[Opening DATA EXCERPTS section]

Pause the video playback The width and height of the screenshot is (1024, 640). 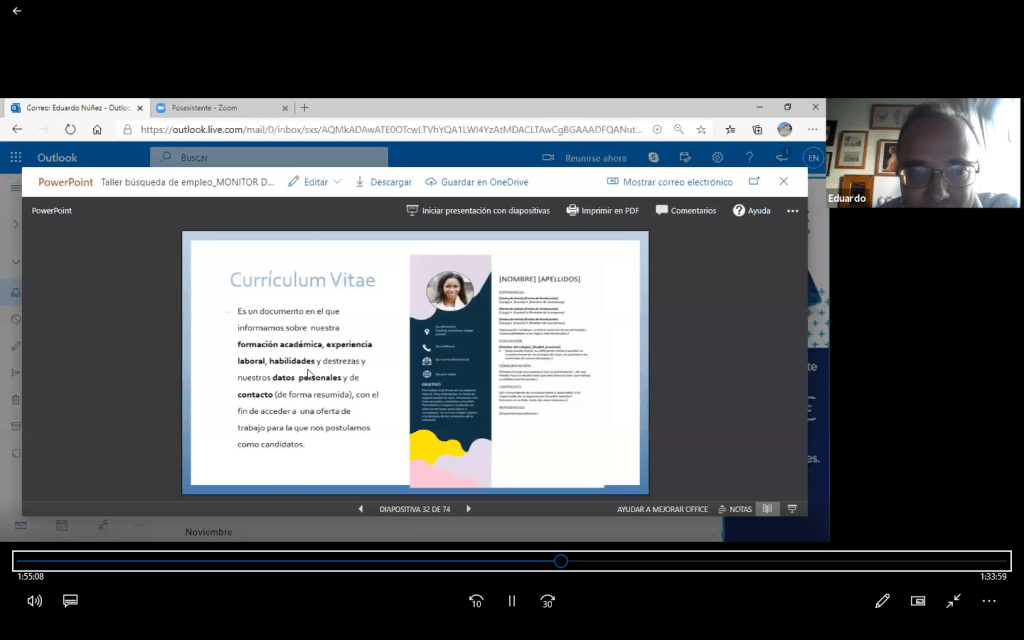[512, 601]
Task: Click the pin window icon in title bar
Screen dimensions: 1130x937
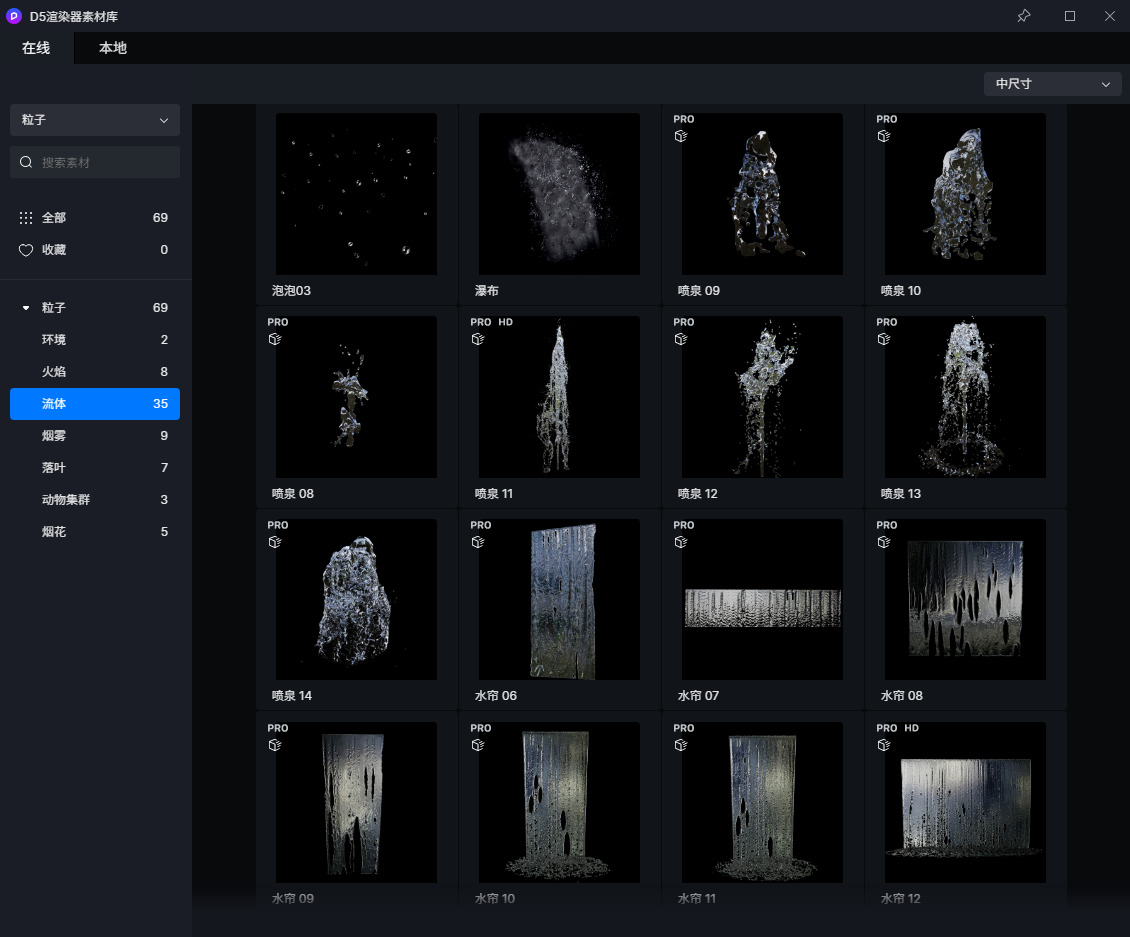Action: [1023, 16]
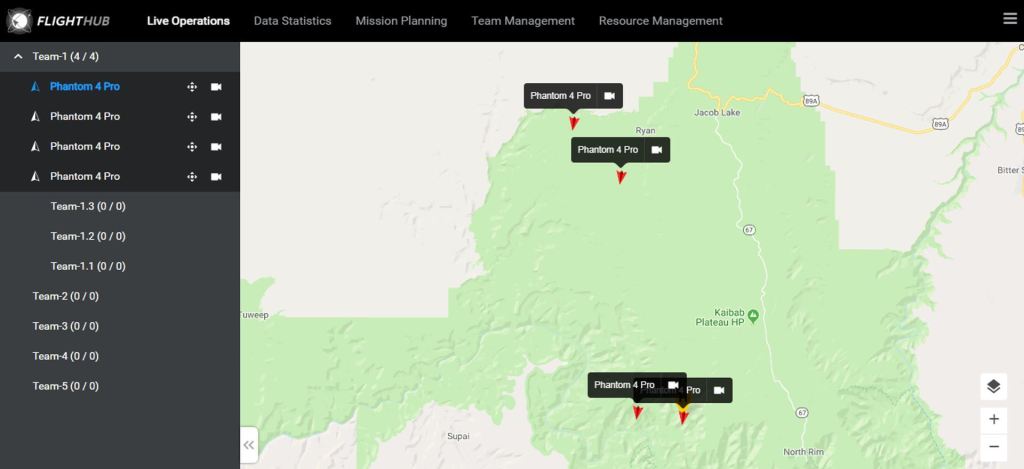
Task: Go to the Team Management tab
Action: [x=522, y=20]
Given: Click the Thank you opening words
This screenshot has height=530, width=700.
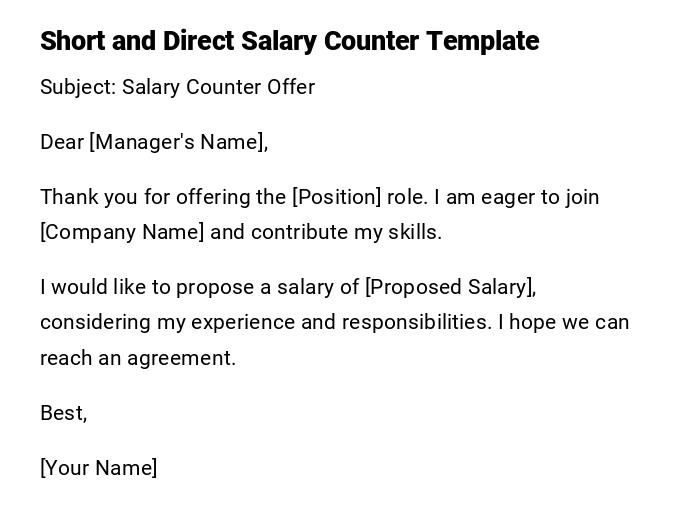Looking at the screenshot, I should 79,197.
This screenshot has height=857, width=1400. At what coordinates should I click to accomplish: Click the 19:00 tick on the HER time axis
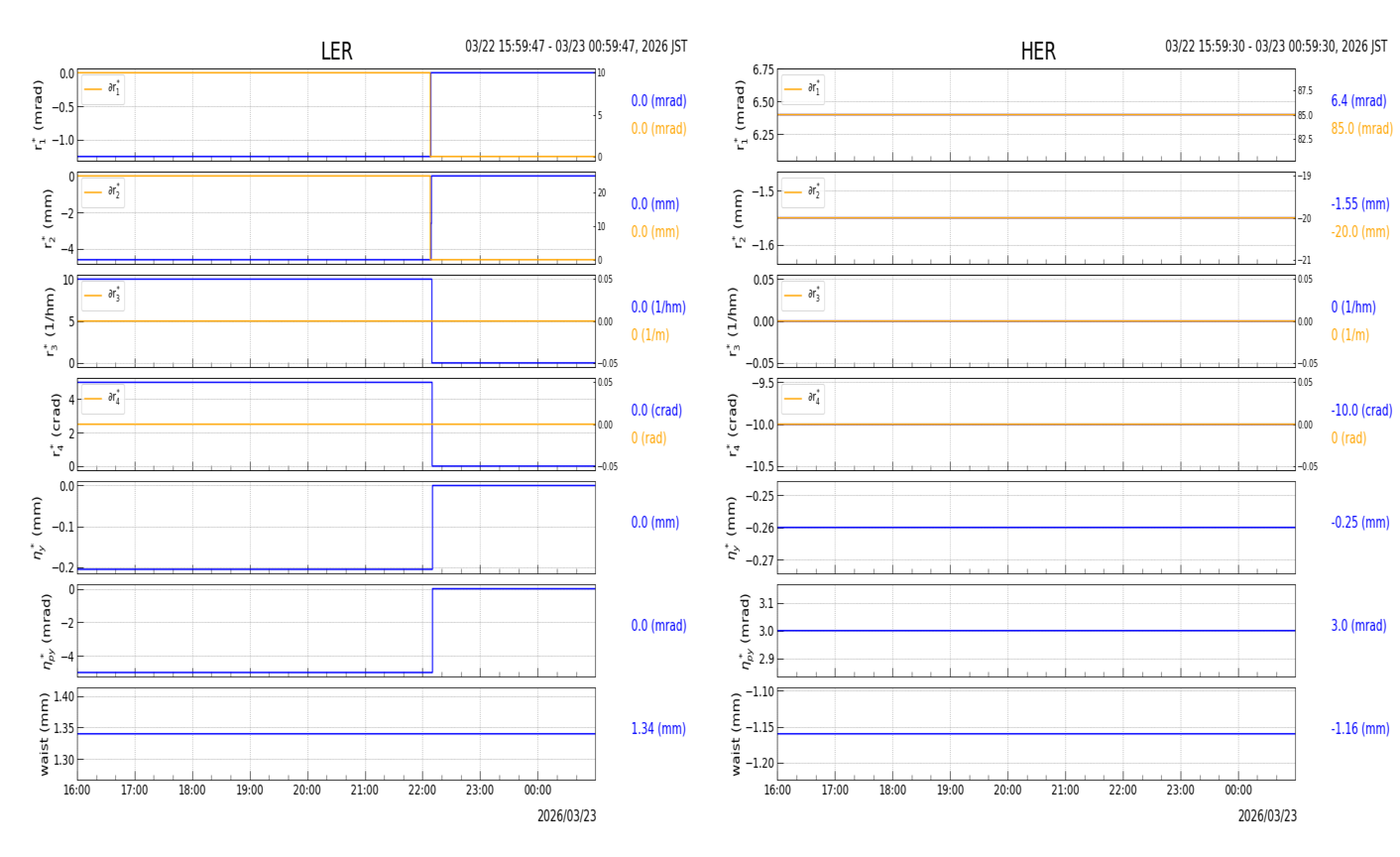coord(950,791)
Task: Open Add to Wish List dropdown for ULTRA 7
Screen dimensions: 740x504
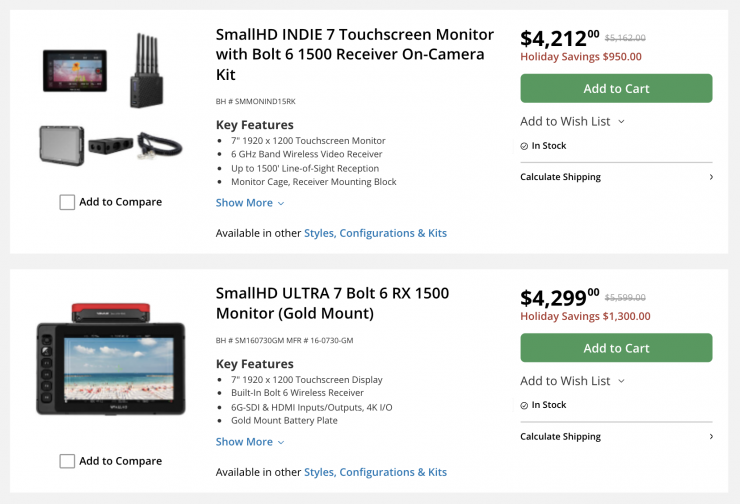Action: tap(572, 381)
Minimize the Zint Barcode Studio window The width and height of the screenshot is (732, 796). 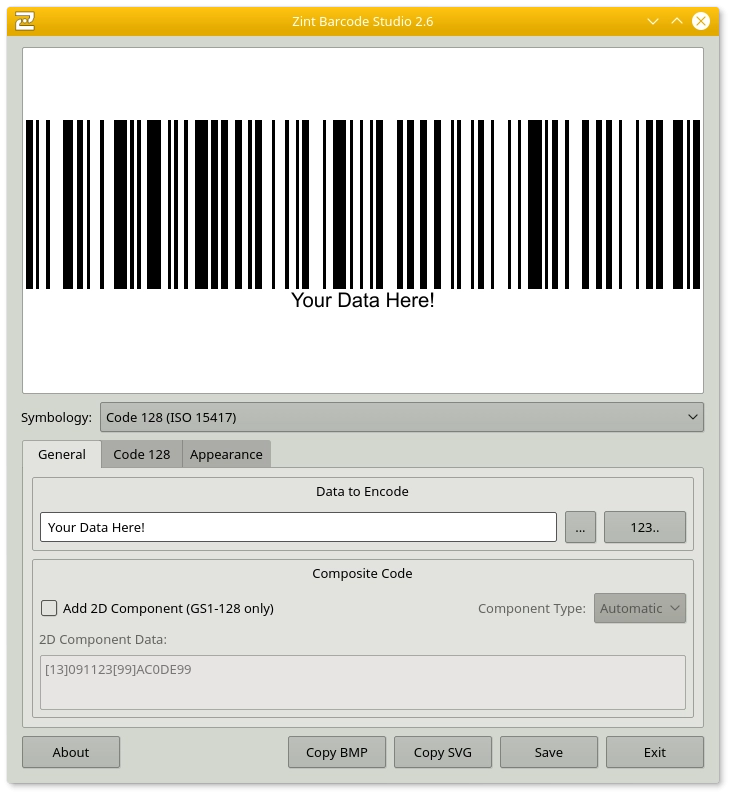pyautogui.click(x=653, y=21)
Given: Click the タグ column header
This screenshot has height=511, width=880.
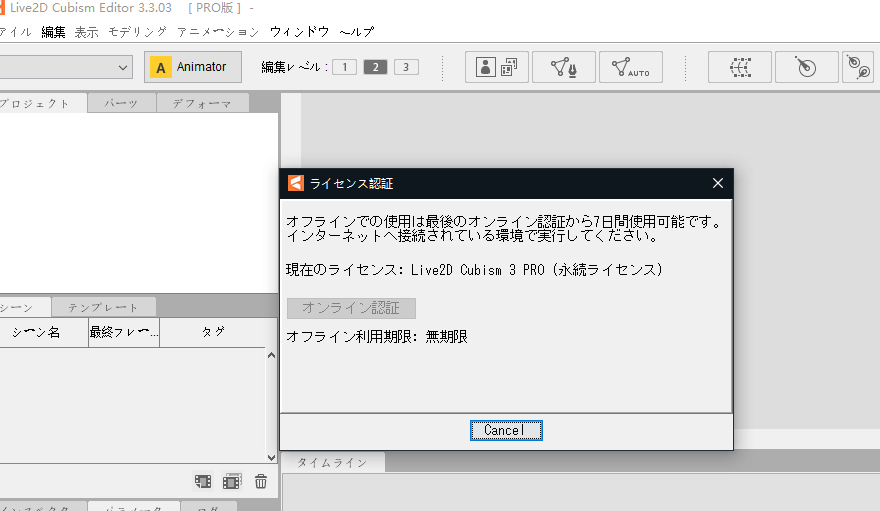Looking at the screenshot, I should (x=213, y=332).
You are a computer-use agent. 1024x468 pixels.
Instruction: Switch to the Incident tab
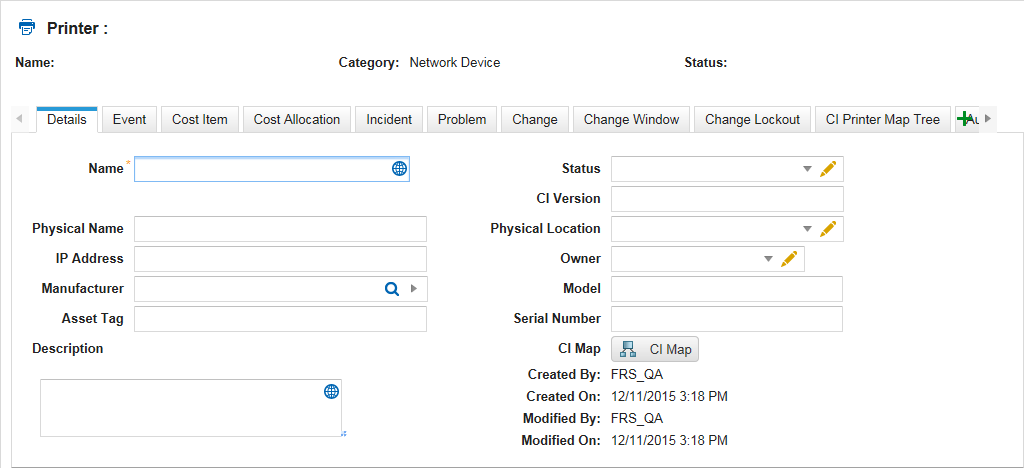[x=389, y=119]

[Closing DATA EXCERPTS section]

Each line from the one containing "Given: Click the タグ column header" to the final line of the data must be printed exactly, both included, with nothing else and no pictures.

Given: Click the タグ column header
This screenshot has height=511, width=880.
Looking at the screenshot, I should (x=213, y=332).
You are a computer-use agent. 1024x468 pixels.
Instruction: Switch to the Incident tab
[x=389, y=119]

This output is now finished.